What happened

Shares of Braze (BRZE 1.29%) were down 16.2% as of 12:35 p.m. ET on Tuesday after delivering results for the fiscal second quarter ending July 31.

The company reported stable revenue growth of 55% year over year and slightly raised full-year expectations for revenue.  Management now expects a slightly narrower adjusted net loss on the bottom line.

So what

The stock entered the year trading at a high price-to-sales ratio of over 30. Even after the market correction, Braze still trades at an expensive price-to-sales multiple of 12.5, but management noted some softening in the business that Wall Street is worrying about.
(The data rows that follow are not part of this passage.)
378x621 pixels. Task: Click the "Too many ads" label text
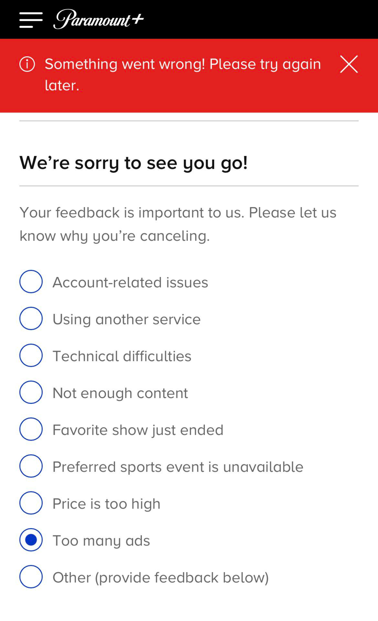[x=101, y=541]
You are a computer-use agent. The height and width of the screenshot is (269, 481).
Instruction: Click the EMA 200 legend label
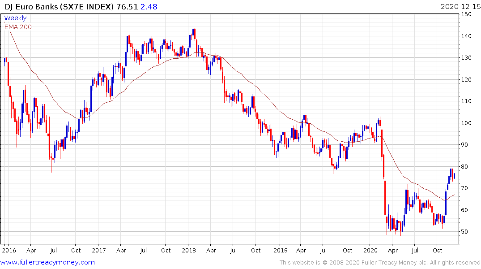pos(18,27)
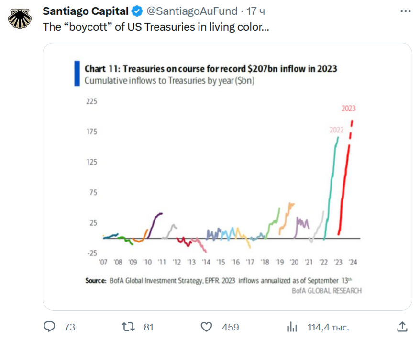
Task: Click the blue bar beside the chart title
Action: click(x=77, y=74)
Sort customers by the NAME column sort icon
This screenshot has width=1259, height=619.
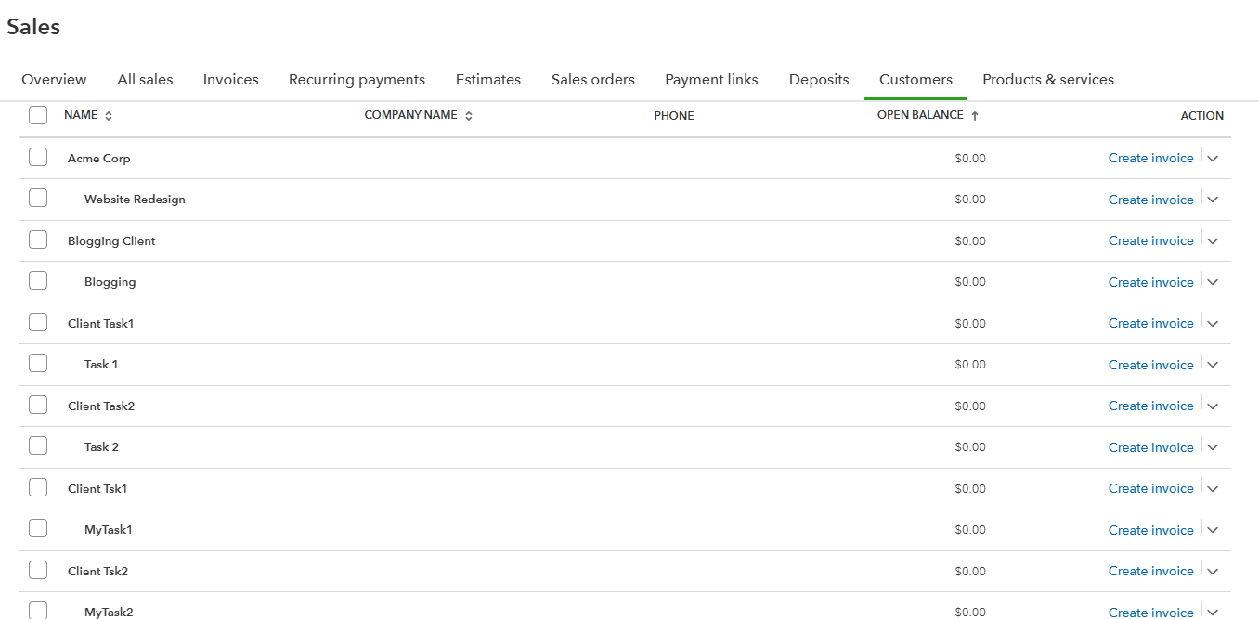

The 55% increase in revenue is down from the 62% reported in the fiscal first quarter. That's not bad, especially considering the stable dollar-based net retention rate of 126%, which is only down one point quarter over quarter.   

However, during the earnings call, management mentioned "elongated deal cycles" and explained that some customers are taking a "wait-and-see approach to the economy" before committing to more spending on the company's customer engagement platform. 

Now what

Those appear to be minor negatives right now. On the bright side, Braze signed new marketing deals in the quarter, most notably with top streaming platform Roku. Braze's pipeline remains strong, and it continues to see "strong demand for customer engagement solutions," as CFO Isabelle Winkles noted. 

This is reflected in guidance, which now calls for revenue to be between $347 million to $350 million for the full year. This is up from previous guidance that called for $345 million to $349 million in revenue. Management expects full-year adjusted net loss per share to land between $0.77 to $0.79.

The market probably didn't like management's third-quarter outlook that calls for revenue growth to decelerate to 41% at the midpoint. Decelerating growth and losses on the bottom line is not the combination investors want to see with a highly valued software stock in this environment.